• _About this task_: Below are some entries. Work out how many of their lines hold the word "agent", and write that number alone.

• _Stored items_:
════════════════

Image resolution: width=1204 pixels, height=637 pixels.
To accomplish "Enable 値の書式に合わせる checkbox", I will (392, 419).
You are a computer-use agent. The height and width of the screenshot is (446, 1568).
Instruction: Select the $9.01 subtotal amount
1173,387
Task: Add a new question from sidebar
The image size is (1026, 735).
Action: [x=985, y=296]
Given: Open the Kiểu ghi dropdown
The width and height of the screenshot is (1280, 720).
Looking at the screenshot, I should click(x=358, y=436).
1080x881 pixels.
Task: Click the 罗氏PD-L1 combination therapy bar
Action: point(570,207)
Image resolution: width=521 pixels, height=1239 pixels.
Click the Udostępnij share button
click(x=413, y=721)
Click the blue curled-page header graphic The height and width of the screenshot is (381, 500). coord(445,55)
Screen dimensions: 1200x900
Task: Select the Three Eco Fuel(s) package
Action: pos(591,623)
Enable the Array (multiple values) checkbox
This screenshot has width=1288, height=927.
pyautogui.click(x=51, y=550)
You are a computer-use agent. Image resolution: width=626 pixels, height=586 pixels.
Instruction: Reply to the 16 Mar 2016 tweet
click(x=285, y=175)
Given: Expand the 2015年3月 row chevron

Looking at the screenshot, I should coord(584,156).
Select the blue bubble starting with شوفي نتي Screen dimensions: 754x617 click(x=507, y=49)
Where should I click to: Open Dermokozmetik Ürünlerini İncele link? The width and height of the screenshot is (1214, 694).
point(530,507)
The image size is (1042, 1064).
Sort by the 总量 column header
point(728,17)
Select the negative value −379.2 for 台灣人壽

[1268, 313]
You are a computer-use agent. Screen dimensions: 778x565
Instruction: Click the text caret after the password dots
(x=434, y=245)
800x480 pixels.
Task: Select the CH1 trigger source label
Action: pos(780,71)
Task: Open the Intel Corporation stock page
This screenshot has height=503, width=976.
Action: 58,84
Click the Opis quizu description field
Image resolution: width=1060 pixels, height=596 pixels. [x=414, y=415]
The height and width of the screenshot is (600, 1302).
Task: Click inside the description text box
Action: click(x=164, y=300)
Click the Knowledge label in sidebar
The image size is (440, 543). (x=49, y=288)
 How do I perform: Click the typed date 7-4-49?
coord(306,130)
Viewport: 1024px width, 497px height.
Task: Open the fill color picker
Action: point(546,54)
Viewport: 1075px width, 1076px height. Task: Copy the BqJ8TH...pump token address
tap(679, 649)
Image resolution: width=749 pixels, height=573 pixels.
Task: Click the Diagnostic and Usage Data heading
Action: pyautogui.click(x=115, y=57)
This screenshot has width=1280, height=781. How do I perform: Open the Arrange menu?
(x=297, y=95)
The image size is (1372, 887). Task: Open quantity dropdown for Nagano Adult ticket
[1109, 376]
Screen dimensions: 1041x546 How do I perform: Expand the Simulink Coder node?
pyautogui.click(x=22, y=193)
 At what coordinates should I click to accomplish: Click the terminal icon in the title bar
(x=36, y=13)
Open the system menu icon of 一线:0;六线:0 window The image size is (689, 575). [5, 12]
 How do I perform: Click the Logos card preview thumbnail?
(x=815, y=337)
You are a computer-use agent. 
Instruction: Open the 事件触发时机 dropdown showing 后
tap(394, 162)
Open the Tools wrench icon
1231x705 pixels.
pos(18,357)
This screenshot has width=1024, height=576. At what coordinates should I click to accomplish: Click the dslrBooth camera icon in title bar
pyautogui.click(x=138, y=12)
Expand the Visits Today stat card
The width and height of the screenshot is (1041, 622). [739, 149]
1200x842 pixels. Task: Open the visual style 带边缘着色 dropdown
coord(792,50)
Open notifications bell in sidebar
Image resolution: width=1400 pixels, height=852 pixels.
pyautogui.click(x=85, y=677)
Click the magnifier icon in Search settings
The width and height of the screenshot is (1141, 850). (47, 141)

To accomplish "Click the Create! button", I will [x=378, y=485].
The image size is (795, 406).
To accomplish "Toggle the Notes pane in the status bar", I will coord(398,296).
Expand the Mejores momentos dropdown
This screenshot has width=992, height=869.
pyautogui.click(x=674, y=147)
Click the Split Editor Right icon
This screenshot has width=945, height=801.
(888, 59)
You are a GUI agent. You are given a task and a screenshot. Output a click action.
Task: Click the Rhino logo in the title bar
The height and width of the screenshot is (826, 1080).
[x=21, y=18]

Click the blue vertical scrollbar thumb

════════════════

• _Your solution_: 5